Your expressed concern is "people don't like AI; this dislike motivates people to dismiss the material".
I think it's misguided to assume motivation.
For myself, I dislike the writing style because it's insincere and inauthentic. If the author isn't motivated enough to write out something in their own words, what's there to motivate a reader?
> The problem I see this leading to is plenty of legitimate written things getting thrown away because somebodys online exposure bubbles don't end up
Do you have any actual examples where legitimate writing was dismissed as written by AI? If not, I'd suggest your concern is hypothetical.
And yes, I'm not writing a research paper, I'm posting a comment. Full Disclaimer for those not paying attention, this is an Opinion.

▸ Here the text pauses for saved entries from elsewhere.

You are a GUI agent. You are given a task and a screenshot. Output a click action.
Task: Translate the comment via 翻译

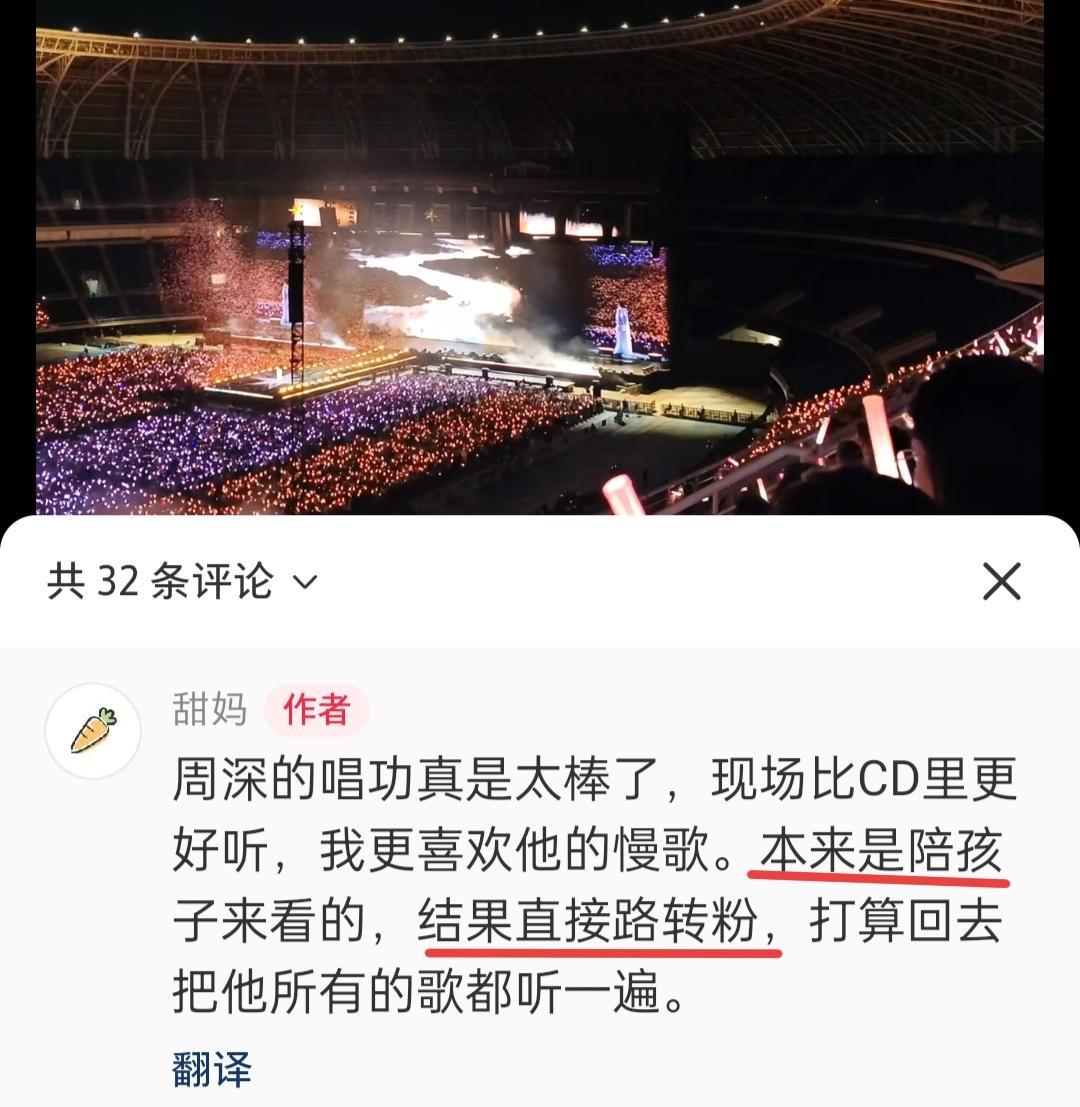(212, 1069)
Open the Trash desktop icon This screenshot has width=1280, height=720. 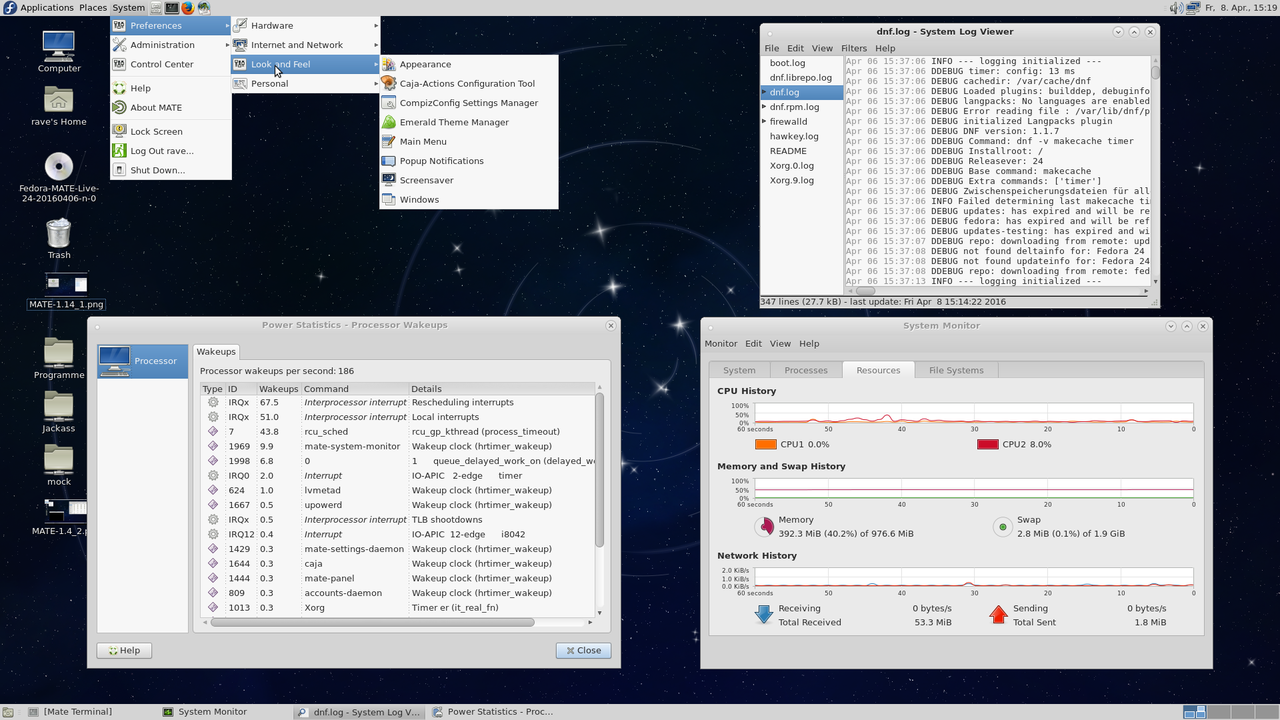[x=59, y=234]
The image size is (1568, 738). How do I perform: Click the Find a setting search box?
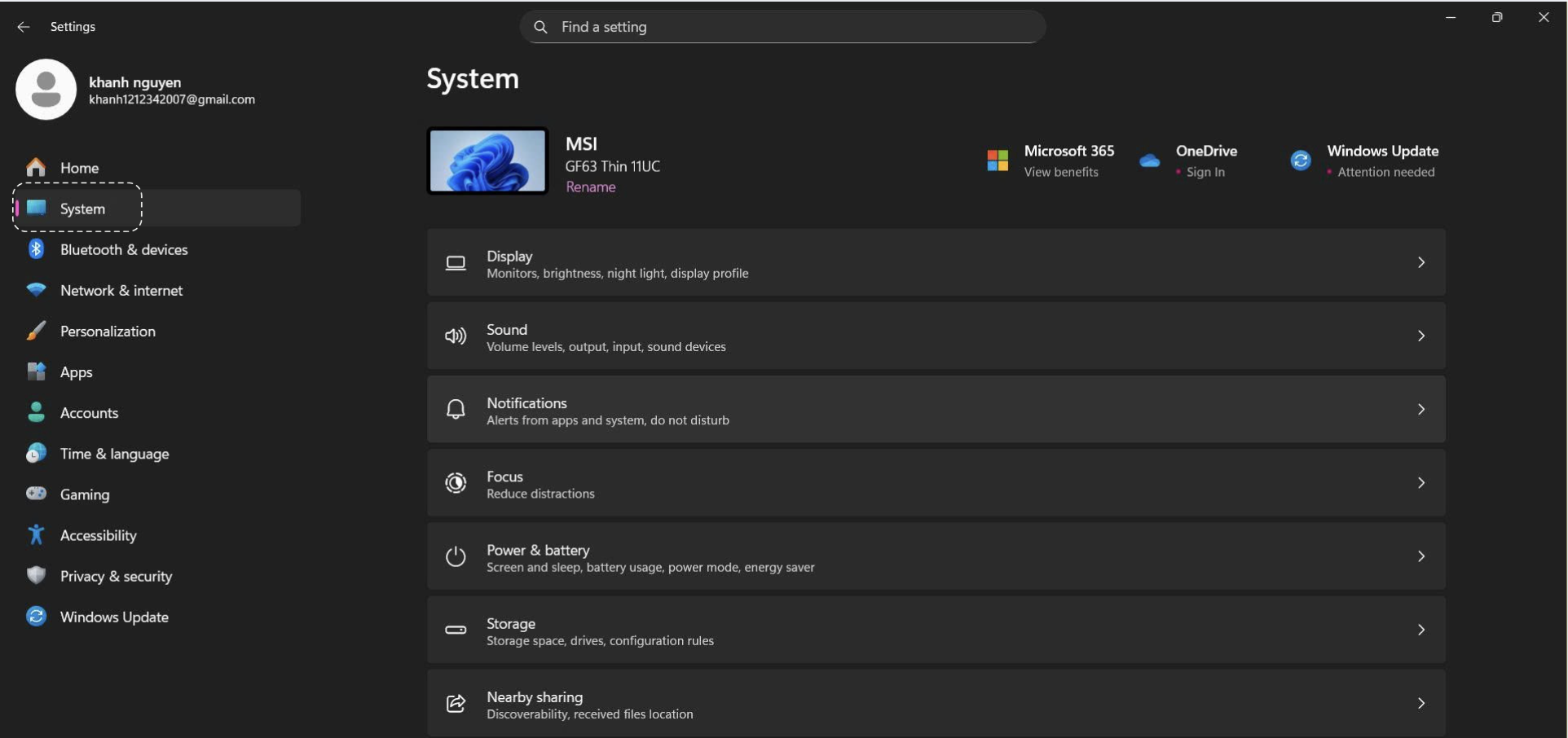[782, 27]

One: https://news.ycombinator.com/item?id=44807103
Two: https://news.ycombinator.com/item?id=44807541
It's just ironic that I've now been asked if I was using AI to write (or punch up) content that I've produced in this style when I most certainly was not.
No human comments on meta formatting like that outside the deepest trenches of Apple/FB corporate stuff.
Is that tested and proven or just gut feeling?
If you wouldn't mind reviewing https://news.ycombinator.com/newsguidelines.html and taking the intended spirit of the site more to heart, we'd be grateful.
Is it "thoughtful criticism" to have the same pedantic complaint made everywhere?
Is offering zero feedback to OP other than whining about the presence of LLM-written text in a README not a "shallow dismissal"?
What about "Please don't complain about tangential annoyances—e.g. article or website formats, name collisions, or back-button breakage. They're too common to be interesting."?
Or is snark the only rule that matters enough to warrant reminders about rules?
Sorry for inappropriately handling the frustration I get with this kind of repetitive, shallow, pedantic no-value-add whining clogging up HN any time any LLM-generated text ever accompanies any part of a featured article / link that never gets the same kind of warnings or moderation.
The people who make these kinds of complaints need to accept that LLM-generated text is a fact of life now - even in (or perhaps especially in) interesting technical projects. We all heard their complaints the first time, and the fiftieth time, and the five thousandth time - those complaints added no value to the relevant discussions then and they add no value to the discussion here, it's just bullies taking advantage of the latest snobby, diminutive way to shit on other people's work over what amounts to little more than subjective cosmetic preferences.
A tiny CPU-only TTS model is awesome. Why is it appropriate to derail the discussion about the actual technical innovation here with a low-effort complaint that's so common it has become a trope?
That is the right way to deal with undesirable activity on HN: flagging, emailing us so we can take action, and if replies are to be posted, expressing them with respect and kindness as the guidelines ask of us.
The problem with a reply like yours – one that is much worse than an already-bad comment – is that it becomes the highest-priority comment for us to respond to, and makes it harder for us to deal with the original comment with our normal approaches.